Al even ondoorzichtig is het meisje, dat eerst bij de jongens en dan weer bij de GTO instapt. Ook zij leeft bij de dag, maar waar de jongens altijd passief blijven, neemt zij wel initiatief als dat nodig is. Maar waar het meisje vandaan komt en wat haar drijft, wordt niet duidelijk. Wat regisseur Hellman hier een beetje nalaat, is om de impact en de betekenis van de verschillende levenswijzen te laten zien. De jongens zitten helemaal Zen te wezen in hun auto, maar echt tevreden lijken zij toch ook niet. Dat een van de jongens uiteindelijk gehecht raakt aan het meisje is onvermijdelijk, maar wat wil Hellman hiermee zeggen? Dat onthechting nooit werkt? Dat hechting de wortel is van alle kwaad? Duidelijk wordt het nooit, zoals er hier zoveel niet duidelijk wordt.

Toch is ‘Two-Lane Blacktop’ daarmee nog geen vervelende film. De race tussen de jongens en de GTO stelt dan wel niets voor maar de ontmoetingen onderweg en de malle praatjes van de GTO zijn alleszins vermakelijk. Bovendien is de film visueel een belevenis. In ‘Two-Lane Blacktop’ worden we getrakteerd op uitgestrekte landschappen waartegen mens en auto eenzame en geïsoleerde objecten vormen. Het is het Amerika van Edward Hopper, een Amerika van weidse vlakten, uitgestorven wegen en verlaten tankstations. Die beelden, gevoegd bij het ontbreken van achtergrondmuziek en narratieve spanning, zorgen ervoor dat je als kijker bijna net zo vervreemd raakt als de personages.

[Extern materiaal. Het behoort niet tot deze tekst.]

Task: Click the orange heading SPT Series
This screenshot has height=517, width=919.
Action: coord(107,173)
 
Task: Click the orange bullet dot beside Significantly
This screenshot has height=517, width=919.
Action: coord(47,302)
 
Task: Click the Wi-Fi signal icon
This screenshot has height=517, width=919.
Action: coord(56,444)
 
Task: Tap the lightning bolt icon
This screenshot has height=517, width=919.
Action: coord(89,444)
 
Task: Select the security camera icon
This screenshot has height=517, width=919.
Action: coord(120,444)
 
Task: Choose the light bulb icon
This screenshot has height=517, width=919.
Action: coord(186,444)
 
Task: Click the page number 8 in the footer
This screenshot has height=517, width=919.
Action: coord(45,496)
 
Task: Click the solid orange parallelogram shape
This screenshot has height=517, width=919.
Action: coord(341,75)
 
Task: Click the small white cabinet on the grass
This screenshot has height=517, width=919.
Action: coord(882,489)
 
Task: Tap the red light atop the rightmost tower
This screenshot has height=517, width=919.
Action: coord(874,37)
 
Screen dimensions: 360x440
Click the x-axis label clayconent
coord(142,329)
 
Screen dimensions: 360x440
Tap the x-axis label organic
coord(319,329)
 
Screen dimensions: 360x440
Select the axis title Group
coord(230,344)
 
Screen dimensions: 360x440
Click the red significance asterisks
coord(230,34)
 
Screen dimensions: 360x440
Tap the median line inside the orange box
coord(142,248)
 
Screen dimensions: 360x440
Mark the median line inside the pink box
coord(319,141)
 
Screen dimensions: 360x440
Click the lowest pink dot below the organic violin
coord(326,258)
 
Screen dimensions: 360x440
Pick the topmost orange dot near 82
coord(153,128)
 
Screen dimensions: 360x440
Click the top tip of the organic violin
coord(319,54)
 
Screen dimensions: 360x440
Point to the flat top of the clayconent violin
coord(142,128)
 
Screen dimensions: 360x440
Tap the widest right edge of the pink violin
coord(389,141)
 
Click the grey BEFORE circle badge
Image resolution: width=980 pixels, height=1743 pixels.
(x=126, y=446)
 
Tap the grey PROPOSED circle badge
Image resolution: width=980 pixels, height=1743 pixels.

Wat verder opvalt aan ‘Two-Lane Blacktop’ is het tragische lot van de cast. De jongens worden vertolkt door twee bekende muzikanten, de bestuurder door singer-songwriter James Taylor, de mecanicien door Beach Boy Dennis Wilson. Laatstgenoemde zou in 1983 verdrinken, kort na zijn 39e verjaardag. Het meisje wordt gespeeld door Laurie Bird, een jonge actrice die acht jaar na ‘Two-Lane Blacktop’ zelfmoord pleegt. De GTO tenslotte wordt formidabel neergezet door Warren Oates, die al op 54-jarige leeftijd zou bezwijken aan een hartaanval. Die wetenschap achteraf verleent de film een tragiek die hij van zichzelf niet heeft.

Hoewel aan ‘Two-Lane Blacktop’ het nodige ontbreekt, is het een film die je als liefhebber niet kan laten schieten. Ondanks het gebrek aan duiding is het zonneklaar dat regisseur Hellman iets te zeggen heeft over het Amerika van vlak na het blije hippietijdperk. Maar zelfs al wordt nooit duidelijk wat het dan precies is wat hij wil zeggen, dan nog is ‘Two-Lane Blacktop’ met zijn verstilde beelden, zijn heerlijk lome tempo en zijn intrigerende personages nog altijd de moeite waard. Zeker als je van filmische curiosa houdt.